### [ПИСЬМЕННОЕ ЗАДАНИЕ 1]
Согласуются ли с текстом о горных городках Колорадо следующие утверждения? Для каждого ответьте «да» или «нет» и приведите решающие слова текста в точной цитате: (а) машины на главной улице едут со скоростью не выше 25 миль в час; (б) туристы съезжаются в эти городки только в пик лыжных сезонов; (в) шумные, сбившиеся в кучу компании встречаются здесь часто.
### [ПИСЬМЕННОЕ ЗАДАНИЕ 2]
Выпишите из первого предложения текста о горных городках Колорадо все американские черты, которые пришельцы поначалу отторгают.
### [ПИСЬМЕННОЕ ЗАДАНИЕ 3]
Продолжите текст о горных городках Колорадо, начав сразу после его последнего предложения.

### [ТЕКСТ СТРАНИЦЫ]
Американское безразличие, холодноватая, в обличье радушия, отчуждённость, отсутствие любознательности, консервативная привязчивость к привычным стандартам как в быту, так и в деле, профессии, пришельцами поначалу отторгаются, но, спустя время, обнаруживается, что в основе тут независимость, вольнолюбие, обладающие, оказывается такой притягательностью, с зарядом бодрости, смелости и при этом комфортностью, как пришедшиеся точно в пору, нигде не жмущие башмаки.
Подобная обувь, на толстой подошве с высокой шнуровкой, по внешнему виду увесистая, на самом же деле, надетая, дивящая невесомостью, непременная часть гардероба и местных жителей, и туристов, слетающихся отовсюду в такие вот горно-курортные городки, коими славится наше Колорадо. При чём не только в пик лыжных сезонов, но и летом, когда жилы снега видны лишь на вершинах гор. Соблазн преодоления – основа здешнего времяпрепровождения. Одинокий, с явным усилием выжимающий педали велосипедист, одинокий путник в необозримом, безлюдном пространстве, одиноко, до дна погрузившийся в себя, отхлёбывающий кофе из картонного стаканчика постоялец отеля, скорее правило, чем исключение. Галдящих, шумящих, сбившихся в кучу редко встретишь. Поэтому, помимо горного воздуха, здесь целебна тишина. По главной улице, не превышая 25 миль в час, ползут, крадутся машины. Пешеходные зебры пресекают им путь чуть ли не через каждый метр, появление зеленых человечков на светофорах сопровождаются имитацией голоса кукушки. Отчётливо-настойчивый кукушкин призыв оправдан, так как пешеходы частенько обнаруживают склонность, о чём-то задуматься, полностью отрешившись от происходящего. Собственно, горы нужны человеку как раз вот для этого – отрыва в такие дали, куда в суете, толкотне не заглядывает душа.
Что же она там потеряла, то ли из будущего, то ли из прошлого? Прошлое, впрочем, манит сильнее, чем не сбывшееся пока, а, возможно, и никогда. Кроме того, погружение в прошлое исключает спешку, что тоже располагает. Некуда торопиться, прожитое разматывается нить за нитью, как клубок шерсти в руках умелой вязальщицы-судьбы.

### [ЗАПИСАННЫЕ ДАННЫЕ]
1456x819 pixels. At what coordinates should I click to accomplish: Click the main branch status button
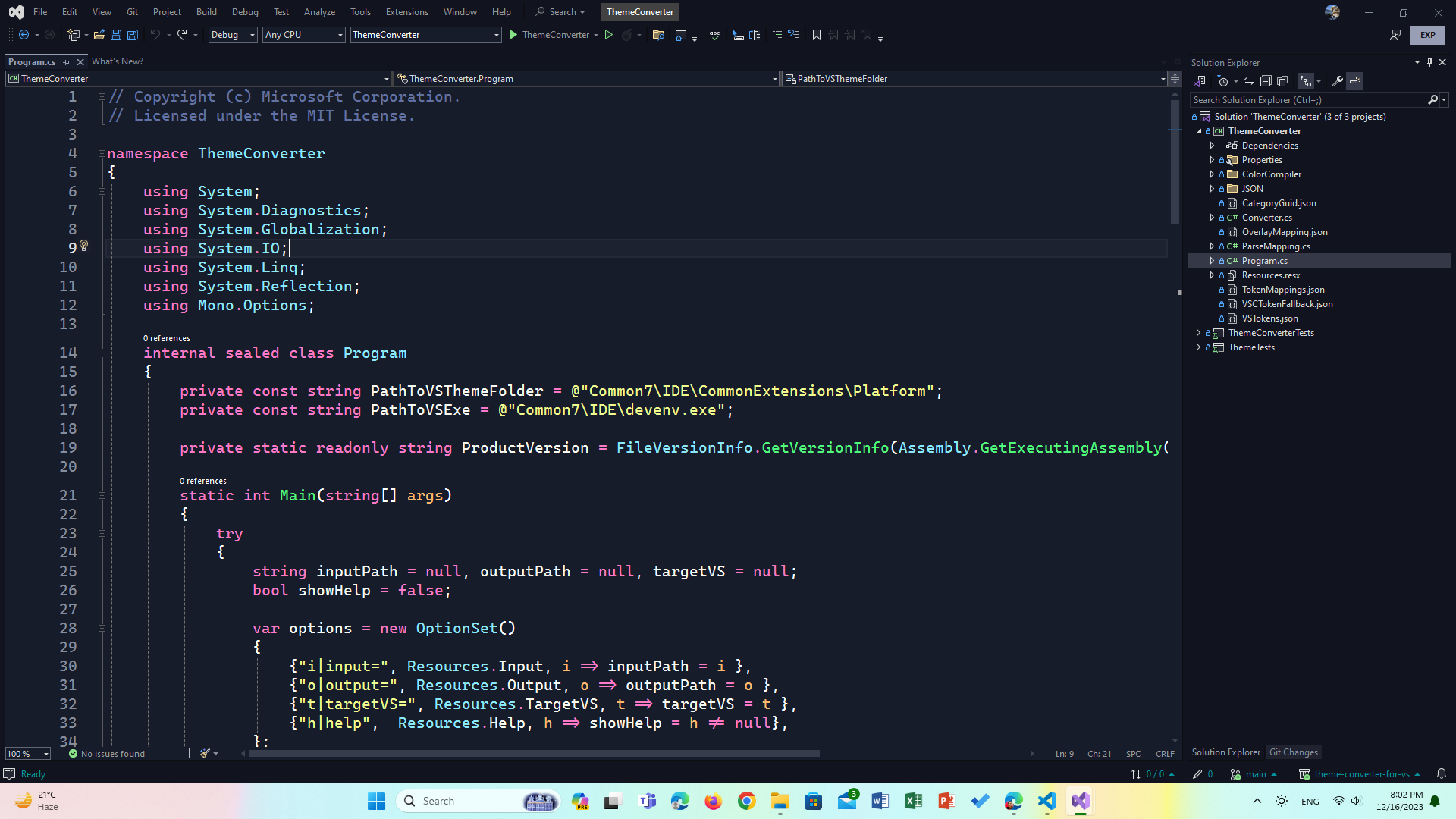(1255, 774)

### [ОТВЕТ К ЗАДАНИЮ 1]
(а) Да: «По главной улице, не превышая 25 миль в час, ползут, крадутся машины».
(б) Нет: «При чём не только в пик лыжных сезонов, но и летом, когда жилы снега видны лишь на вершинах гор».
(в) Нет: «Галдящих, шумящих, сбившихся в кучу редко встретишь».

### [ОТВЕТ К ЗАДАНИЮ 2]
1. Безразличие.
2. Холодноватая, в обличье радушия, отчуждённость.
3. Отсутствие любознательности.
4. Консервативная привязчивость к привычным стандартам как в быту, так и в деле, профессии.

### [ОТВЕТ К ЗАДАНИЮ 3]
Особенно увлекательны, хотя и небезопасны, сцепки теперешнего с минувшим. Сходное состояние испытываешь при чтении, точнее перечтении, тягуче-раздумчивой, как мёд, и концентрированной, как бульонный кубик, однако объёмистой книги. Стиль такой, определяемый пафосным утверждением индивидуума, личности среди всеобщего хаоса, нынче утрачен, то ли по вине авторов, то ли из-за спада читательского спроса к сочинениям такого рода. И писатели, и читатели книг, не взвинченных острым сюжетом, канули в одной связке в небытие. Сохранились лишь единичные представители некогда мощной цивилизации, затонувшей в пучину безвкусицы, ширпотреба.
Поколения, заброшенные из одного века в последующий, ностальгией по прошлому страдают в большей степени, чем проживающие отмеренное в одном, цельном временном куске. Неважно как, неважно где. Тут присутствует некая магия – в смене, как бы условном, исчислении первых цифр столетий. Большинство смиряется, но некоторые недомогание от сшибки, допустим, лишь в числах, так и не могут преодолеть. Мета времени, непонятно куда канувшего, отличает их и внешне, и внутренне как клеймо то ли каторжности, то ли избранности.
Не знаю, откуда взялась догадливость, собираясь в Брекенридж, сунуть в последний момент в дорожную сумку «Волшебную гору» Томаса Манна. Хотя читала роман лет тридцать назад, он твёрдо вошёл в категорию любимых, необходимых, потому и отправился – то есть все десять томов собрания сочинений почитаемого с юности автора – в багаже из России в США, заняв почётное место в нашей семейной библиотеке теперь уже в Колорадо.
Позыв же, почему возникла охота «Волшебную гору» обновить в памяти был самый элементарный: горы. Они главенствовали и в Брекенридже, и в романе, являясь не только фоном сюжетного развития, но и побудителем к размышлениям автора об ускользающей, разуму неподвластной категории, смутно обозначенной как Время.
Десятитомник Т.Манна был издан в СССР под редакцией Н.Н.Вильмонта и Б.Л.Сучкова. Борис Леонтьевич всплыл случайно, не ожидалось вовсе, что «Волшебная гора» даст толчок к воскрешению и этой фигуры. Его, выпущенного только-только из лагеря после смерти Сталина, мой отец взял своим замом в журнал «Знамя», что оказалось стратегически безошибочно. Сучков, широко, европейски образованный, отменный германист, в молодые годы удачливый, вознесенный аж до идеологического отдела ЦеКа и вдруг с карьерных высот в лагерные бараки сброшенный, после реабилитации рисковать не хотел, и его опасливая осторожность избавляла в какой-то мере главного редактора от постоянной, неослабной бдительности за коллективом руководимого им журнала.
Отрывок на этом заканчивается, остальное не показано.